É sobre tudo isto que “No vale de Elah” se debruça de forma aterradora, numa incursão nos abismos da alma e das relações familiares, nas verdades escondidas e palavras nunca ditas. Baseando-se na história real de um soldado que foi assassinado em 2003 depois de regressar do Iraque, Paul Haggis compôs um drama de guerra visto na perspectiva de um pai atormentado (Tommy Lee Jones) que procura a verdade sobre o desaparecimento e morte do seu filho. A viagem que aí se inicia leva-o até ao coração das angústias desta América do século XXI, no frágil equilíbrio entre o respeito pelos poderes do governo federal e a enorme dúvida que emana de um conflito mal justificado junto da opinião pública e, principalmente, dos soldados na frente de combate. Como único aliado terá apenas uma agente policial (interpretação sólida de Charlize Theron), uma mulher que enfrenta diariamente as pressões misóginas dos seus colegas numa esquadra de província e que trabalha aqui no caso mais importante da sua carreira. Revelar mais sobre a história do filme seria destrutivo. A narrativa está construída de forma hábil para nos conduzir de revelação em revelação, permitindo-nos compartilhar a mudança gradual na perspectiva que o personagem central tem do seu filho e, por extensão, do seu país.

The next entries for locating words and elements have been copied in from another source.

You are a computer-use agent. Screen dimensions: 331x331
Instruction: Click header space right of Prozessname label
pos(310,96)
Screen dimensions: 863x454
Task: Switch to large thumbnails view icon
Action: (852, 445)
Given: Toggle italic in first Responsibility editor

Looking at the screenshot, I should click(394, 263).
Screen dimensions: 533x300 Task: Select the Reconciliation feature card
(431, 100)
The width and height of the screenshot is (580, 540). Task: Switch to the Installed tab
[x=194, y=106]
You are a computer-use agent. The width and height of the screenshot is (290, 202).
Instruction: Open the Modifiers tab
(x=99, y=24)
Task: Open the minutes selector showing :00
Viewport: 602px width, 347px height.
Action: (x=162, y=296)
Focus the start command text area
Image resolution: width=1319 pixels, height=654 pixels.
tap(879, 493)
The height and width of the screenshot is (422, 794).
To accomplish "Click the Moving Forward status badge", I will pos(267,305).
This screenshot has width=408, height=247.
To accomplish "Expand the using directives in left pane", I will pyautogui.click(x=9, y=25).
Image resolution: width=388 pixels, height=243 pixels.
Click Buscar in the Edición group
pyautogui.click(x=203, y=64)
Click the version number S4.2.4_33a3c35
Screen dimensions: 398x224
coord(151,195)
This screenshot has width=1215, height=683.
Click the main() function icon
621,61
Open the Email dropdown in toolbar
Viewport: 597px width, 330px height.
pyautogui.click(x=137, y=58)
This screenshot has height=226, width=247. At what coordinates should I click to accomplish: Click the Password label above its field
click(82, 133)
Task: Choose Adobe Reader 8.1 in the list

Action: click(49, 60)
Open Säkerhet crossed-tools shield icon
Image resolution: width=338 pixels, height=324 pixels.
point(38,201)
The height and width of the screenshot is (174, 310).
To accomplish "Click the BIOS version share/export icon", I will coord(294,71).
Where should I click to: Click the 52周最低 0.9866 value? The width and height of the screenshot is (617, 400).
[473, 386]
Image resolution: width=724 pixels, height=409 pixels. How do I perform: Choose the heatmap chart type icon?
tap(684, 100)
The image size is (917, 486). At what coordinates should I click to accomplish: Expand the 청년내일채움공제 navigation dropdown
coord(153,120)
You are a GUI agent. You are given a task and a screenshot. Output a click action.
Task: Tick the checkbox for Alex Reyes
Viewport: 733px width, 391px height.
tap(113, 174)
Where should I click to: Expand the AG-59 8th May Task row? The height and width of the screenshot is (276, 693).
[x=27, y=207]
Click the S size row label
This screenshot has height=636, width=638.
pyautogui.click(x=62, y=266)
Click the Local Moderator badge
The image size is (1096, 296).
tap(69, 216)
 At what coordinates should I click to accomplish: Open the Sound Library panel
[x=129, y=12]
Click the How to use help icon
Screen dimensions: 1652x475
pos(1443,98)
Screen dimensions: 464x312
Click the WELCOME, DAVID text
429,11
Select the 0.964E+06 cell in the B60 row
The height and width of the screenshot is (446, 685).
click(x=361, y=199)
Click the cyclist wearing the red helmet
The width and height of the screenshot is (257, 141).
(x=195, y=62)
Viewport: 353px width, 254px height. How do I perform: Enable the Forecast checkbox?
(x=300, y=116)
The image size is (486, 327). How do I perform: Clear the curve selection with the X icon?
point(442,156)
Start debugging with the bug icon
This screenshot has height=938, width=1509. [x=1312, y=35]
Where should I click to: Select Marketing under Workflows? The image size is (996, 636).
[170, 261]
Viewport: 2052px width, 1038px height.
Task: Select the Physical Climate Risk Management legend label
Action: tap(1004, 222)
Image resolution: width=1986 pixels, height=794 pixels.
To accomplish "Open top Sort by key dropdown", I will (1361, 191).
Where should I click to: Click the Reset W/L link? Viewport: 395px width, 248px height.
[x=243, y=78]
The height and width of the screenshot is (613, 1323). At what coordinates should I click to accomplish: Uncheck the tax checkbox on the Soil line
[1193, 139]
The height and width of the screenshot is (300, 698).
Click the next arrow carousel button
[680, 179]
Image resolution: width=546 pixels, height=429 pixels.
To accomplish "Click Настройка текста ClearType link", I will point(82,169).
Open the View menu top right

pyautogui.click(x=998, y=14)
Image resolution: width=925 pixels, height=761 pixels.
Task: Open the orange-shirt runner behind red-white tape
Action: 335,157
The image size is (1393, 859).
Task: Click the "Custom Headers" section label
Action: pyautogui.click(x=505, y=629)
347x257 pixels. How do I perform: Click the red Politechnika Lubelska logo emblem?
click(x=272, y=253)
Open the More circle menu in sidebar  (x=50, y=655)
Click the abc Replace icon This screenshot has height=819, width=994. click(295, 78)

Haggis é um dos argumentistas mais respeitados de Hollywood e logo na sua primeira experiência como realizador, com ”Colisão”, conquistou o Óscar de melhor filme. O seu talento sai confirmado neste filme, que dirige de forma confiante e eficiente, sem grandes artifícios visuais, cingindo-se sempre ao essencial do guião do qual também é autor, afirmando-se como um dos grandes pintores da paisagem psicológica e social da América contemporânea.
Tommy Lee Jones, por seu turno, confere à sua personagem uma autenticidade fenomenal, expressa em momentos chave do filme. A forma metódica como faz a sua cama de hotel, o modo acanhado como lida com uma empregada de bar de alterne ou o momento em que, ao passar perto de uma escola, chama a atenção de um salvadorenho que distraidamente içou a bandeira americana ao contrário, tudo apontando para uma personalidade retraída, controlada, fruto de uma vida militar. Idiossincrasias de um verdadeiro patriota, cuja dedicação é posta à prova quando confrontado com a rigidez burocrática dos investigadores oficiais, deparando-se com a realidade turva dos acontecimentos que rodearam a presença do seu filho no Iraque e com a mente perturbada dos membros daquele batalhão recém-regressado.
Vêm à tona as dolorosas memórias da guerra do Vietname, numa época conturbada da história dos EUA em que a sociedade nunca compreendeu o real significado dum conflito tão distante no espaço e também na forma desinteressada, repulsiva até, com que os soldados eram tratados no seu regresso. Um fantasma que ecoa nesta nova guerra, uma ferida aberta onde "No Vale de Elah" põe o dedo de forma precisa, expandindo a sua significância muito para além do género dramático ou policial (onde cumpre perfeitamente a sua função) e estabelecendo-se nessa rara categoria de filme-mensagem, politicamente comprometido com certeza, mas revelando essencialmente uma preocupação sincera com o estado da nação. Num glorioso momento final Tommy Lee Jones leva a bandeira americana desgastada que o seu filho lhe enviou do Iraque e iça-a de cabeça para baixo naquele mesmo mastro junto à escola. Como explica, isso representa um sinal internacional para pedido de auxílio em tempos difíceis. Neste maravilhoso filme é um metafórico pranto de ajuda por um país que parece já não saber cuidar dos seus filhos.